Task brief:
Which lines have the string "timeline"? Copy all of them from the entries below.

=== Begin Enclosure ===

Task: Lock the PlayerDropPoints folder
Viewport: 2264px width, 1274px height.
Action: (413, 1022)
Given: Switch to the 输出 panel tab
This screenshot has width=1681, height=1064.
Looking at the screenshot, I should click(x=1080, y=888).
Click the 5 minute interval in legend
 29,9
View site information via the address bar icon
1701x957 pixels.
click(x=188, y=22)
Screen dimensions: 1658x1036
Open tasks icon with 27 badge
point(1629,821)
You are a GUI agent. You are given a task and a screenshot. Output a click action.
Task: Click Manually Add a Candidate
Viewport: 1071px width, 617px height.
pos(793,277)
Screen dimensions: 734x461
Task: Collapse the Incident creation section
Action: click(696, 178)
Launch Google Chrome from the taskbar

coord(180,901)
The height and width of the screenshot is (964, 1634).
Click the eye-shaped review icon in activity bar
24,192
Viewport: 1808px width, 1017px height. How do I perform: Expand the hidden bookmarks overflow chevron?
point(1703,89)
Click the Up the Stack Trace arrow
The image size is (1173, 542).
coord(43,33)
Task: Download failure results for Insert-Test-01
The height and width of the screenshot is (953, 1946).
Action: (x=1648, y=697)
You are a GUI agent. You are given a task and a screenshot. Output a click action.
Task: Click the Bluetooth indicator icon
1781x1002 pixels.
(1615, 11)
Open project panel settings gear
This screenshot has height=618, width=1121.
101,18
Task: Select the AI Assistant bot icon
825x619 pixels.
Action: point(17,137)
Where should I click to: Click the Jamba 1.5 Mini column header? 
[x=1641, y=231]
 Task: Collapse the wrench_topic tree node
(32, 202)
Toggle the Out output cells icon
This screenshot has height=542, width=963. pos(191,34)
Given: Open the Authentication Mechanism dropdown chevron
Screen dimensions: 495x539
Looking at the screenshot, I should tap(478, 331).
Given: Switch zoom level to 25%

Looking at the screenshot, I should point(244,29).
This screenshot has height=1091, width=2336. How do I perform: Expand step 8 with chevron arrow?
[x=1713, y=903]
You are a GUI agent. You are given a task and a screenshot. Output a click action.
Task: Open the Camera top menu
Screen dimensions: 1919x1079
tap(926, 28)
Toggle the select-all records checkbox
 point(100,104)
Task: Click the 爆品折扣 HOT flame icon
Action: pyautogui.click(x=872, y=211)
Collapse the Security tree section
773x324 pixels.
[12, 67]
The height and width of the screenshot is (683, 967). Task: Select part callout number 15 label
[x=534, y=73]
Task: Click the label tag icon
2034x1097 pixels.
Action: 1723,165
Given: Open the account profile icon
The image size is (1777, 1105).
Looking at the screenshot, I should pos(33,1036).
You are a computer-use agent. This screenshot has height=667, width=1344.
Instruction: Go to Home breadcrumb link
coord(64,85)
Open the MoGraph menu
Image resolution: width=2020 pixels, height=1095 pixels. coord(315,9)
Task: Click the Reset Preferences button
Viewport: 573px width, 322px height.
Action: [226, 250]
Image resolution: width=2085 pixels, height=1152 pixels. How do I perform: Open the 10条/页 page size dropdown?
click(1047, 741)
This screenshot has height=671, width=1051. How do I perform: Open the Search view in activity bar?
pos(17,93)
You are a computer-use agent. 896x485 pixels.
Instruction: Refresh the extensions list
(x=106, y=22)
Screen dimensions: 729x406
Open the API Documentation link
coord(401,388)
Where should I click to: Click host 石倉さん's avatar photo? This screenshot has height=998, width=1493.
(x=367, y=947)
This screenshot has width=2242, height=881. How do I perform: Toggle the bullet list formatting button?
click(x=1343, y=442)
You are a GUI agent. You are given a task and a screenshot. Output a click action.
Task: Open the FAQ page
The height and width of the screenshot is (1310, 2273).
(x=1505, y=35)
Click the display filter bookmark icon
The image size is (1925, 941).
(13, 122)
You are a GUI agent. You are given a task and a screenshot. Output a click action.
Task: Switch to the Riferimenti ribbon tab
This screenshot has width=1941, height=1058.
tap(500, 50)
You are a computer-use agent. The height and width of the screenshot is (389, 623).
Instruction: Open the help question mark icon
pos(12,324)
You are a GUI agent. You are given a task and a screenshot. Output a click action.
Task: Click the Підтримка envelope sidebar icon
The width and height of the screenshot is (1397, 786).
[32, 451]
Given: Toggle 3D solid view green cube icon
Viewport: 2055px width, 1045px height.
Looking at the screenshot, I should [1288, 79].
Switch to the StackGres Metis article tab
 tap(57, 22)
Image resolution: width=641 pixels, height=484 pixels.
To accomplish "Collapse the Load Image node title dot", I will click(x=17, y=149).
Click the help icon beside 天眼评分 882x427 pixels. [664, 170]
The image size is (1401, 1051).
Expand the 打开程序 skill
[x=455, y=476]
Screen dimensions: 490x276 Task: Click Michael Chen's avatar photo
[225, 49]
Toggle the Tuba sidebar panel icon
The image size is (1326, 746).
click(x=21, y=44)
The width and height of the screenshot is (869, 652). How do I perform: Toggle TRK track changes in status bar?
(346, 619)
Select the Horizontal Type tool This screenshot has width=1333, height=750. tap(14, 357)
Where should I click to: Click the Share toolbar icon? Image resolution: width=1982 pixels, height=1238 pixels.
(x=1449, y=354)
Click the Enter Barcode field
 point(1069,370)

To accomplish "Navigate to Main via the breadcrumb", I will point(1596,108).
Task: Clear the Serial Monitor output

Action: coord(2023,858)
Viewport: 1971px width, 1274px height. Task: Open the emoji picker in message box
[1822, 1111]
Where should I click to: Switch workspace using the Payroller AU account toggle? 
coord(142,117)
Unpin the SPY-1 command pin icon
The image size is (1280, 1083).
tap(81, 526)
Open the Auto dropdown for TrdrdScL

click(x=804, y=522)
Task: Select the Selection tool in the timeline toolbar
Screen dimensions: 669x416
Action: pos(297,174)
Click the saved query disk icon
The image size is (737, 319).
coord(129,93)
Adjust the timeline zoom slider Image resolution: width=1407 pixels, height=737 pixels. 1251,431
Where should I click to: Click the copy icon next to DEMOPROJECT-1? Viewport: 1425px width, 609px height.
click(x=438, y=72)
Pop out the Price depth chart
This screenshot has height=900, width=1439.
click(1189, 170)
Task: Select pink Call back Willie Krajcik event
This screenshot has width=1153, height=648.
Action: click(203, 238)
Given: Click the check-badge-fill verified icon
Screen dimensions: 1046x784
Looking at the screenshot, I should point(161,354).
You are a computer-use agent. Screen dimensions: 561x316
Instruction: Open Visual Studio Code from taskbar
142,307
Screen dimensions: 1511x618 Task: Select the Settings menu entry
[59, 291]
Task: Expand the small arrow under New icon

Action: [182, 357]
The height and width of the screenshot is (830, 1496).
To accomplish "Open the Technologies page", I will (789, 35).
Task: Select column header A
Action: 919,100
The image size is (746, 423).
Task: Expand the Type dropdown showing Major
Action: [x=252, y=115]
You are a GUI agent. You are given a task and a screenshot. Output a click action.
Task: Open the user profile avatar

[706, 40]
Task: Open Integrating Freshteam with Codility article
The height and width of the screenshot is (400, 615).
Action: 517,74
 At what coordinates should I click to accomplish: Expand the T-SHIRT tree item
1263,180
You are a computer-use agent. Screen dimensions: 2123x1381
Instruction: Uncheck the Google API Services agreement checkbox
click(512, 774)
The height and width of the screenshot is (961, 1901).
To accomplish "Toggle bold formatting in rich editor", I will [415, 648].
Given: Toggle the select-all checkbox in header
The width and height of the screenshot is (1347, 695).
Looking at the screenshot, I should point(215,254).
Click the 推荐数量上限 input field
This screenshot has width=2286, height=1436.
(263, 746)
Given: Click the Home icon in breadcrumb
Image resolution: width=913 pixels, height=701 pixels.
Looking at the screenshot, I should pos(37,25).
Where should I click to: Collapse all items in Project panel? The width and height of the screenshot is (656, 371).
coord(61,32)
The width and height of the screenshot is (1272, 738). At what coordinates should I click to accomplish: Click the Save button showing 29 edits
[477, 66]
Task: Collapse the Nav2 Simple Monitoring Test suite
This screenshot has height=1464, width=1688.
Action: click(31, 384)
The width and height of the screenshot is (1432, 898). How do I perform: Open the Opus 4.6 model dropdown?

=== End Enclosure ===

Exercise output:
Task: Select the Selection tool in the timeline toolbar
Adjust the timeline zoom slider Image resolution: width=1407 pixels, height=737 pixels. 1251,431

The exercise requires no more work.